EXERCISE:
Copy out the entries word for word, leaving images aside.

SOURCE MATERIAL:
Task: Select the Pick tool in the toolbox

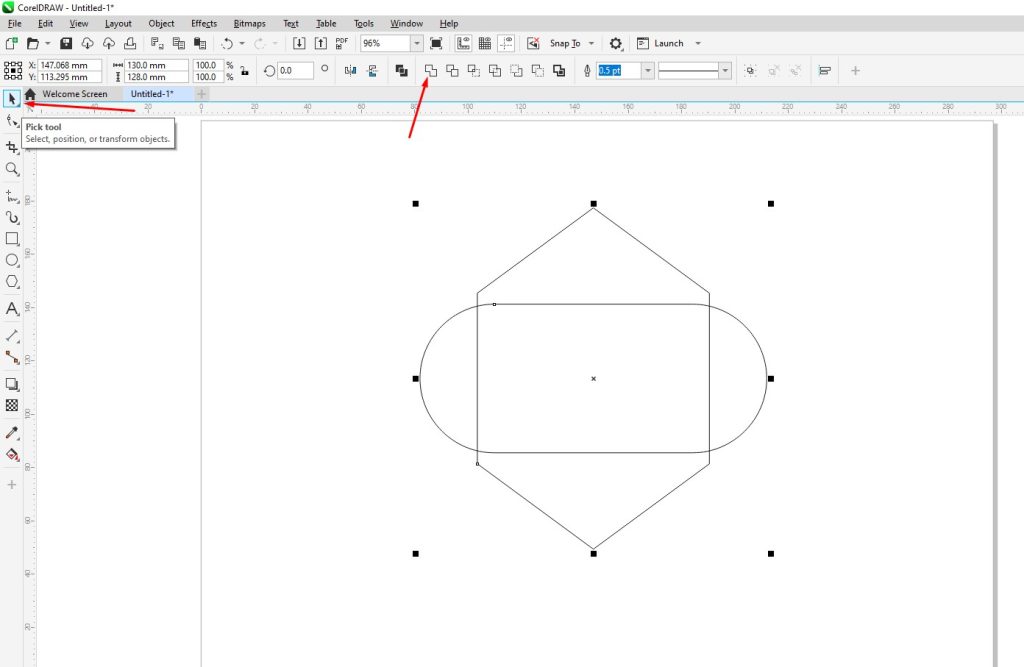Action: click(x=12, y=98)
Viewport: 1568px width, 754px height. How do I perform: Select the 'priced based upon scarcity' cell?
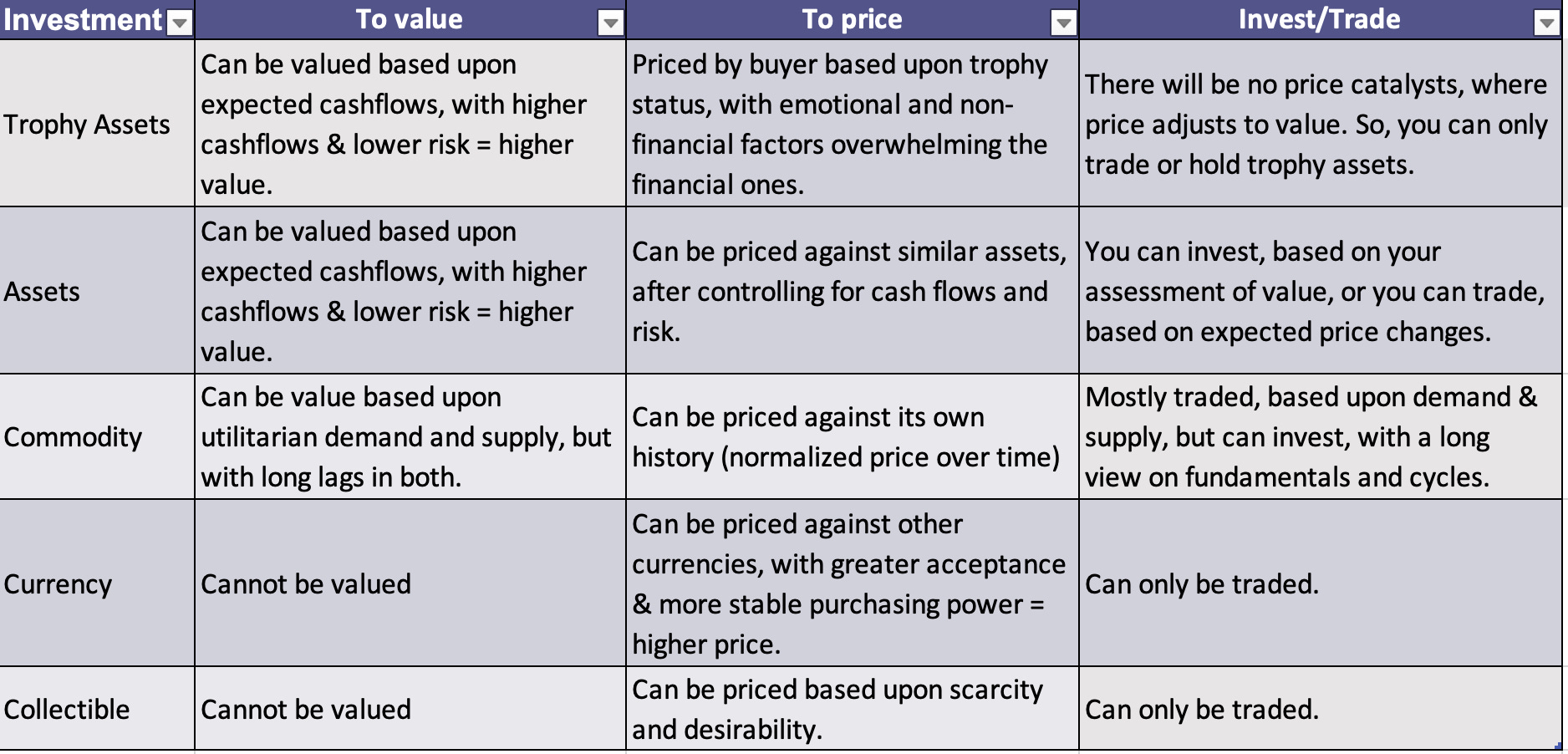pyautogui.click(x=853, y=709)
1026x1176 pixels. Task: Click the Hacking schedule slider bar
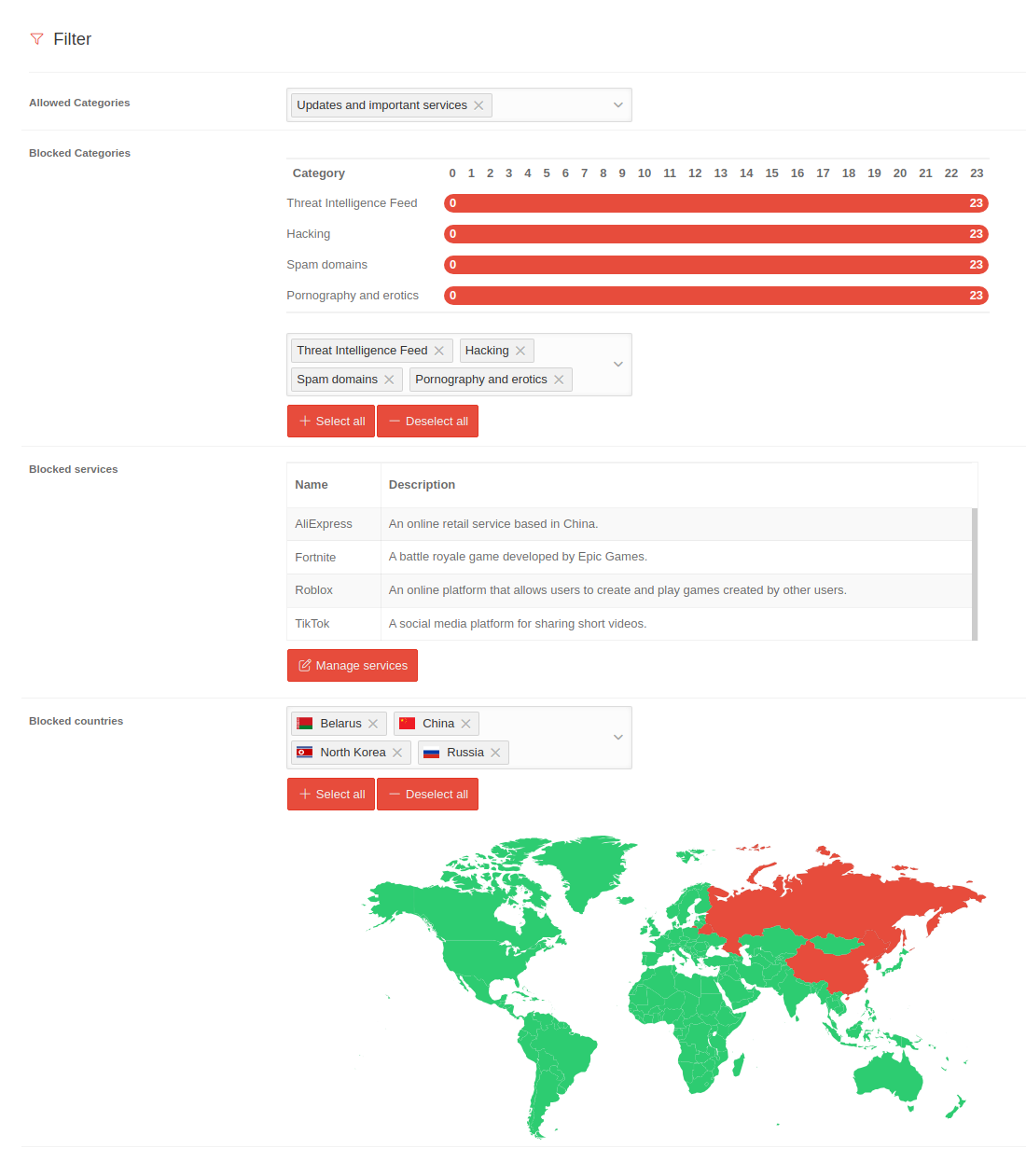tap(714, 234)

TASK OUTPUT:
Task: Select the Pick tool in the toolbox

Action: click(x=12, y=98)
Viewport: 1568px width, 754px height. How do I perform: Select the 'priced based upon scarcity' cell?
pyautogui.click(x=853, y=709)
1026x1176 pixels. Task: Click the Hacking schedule slider bar
tap(714, 234)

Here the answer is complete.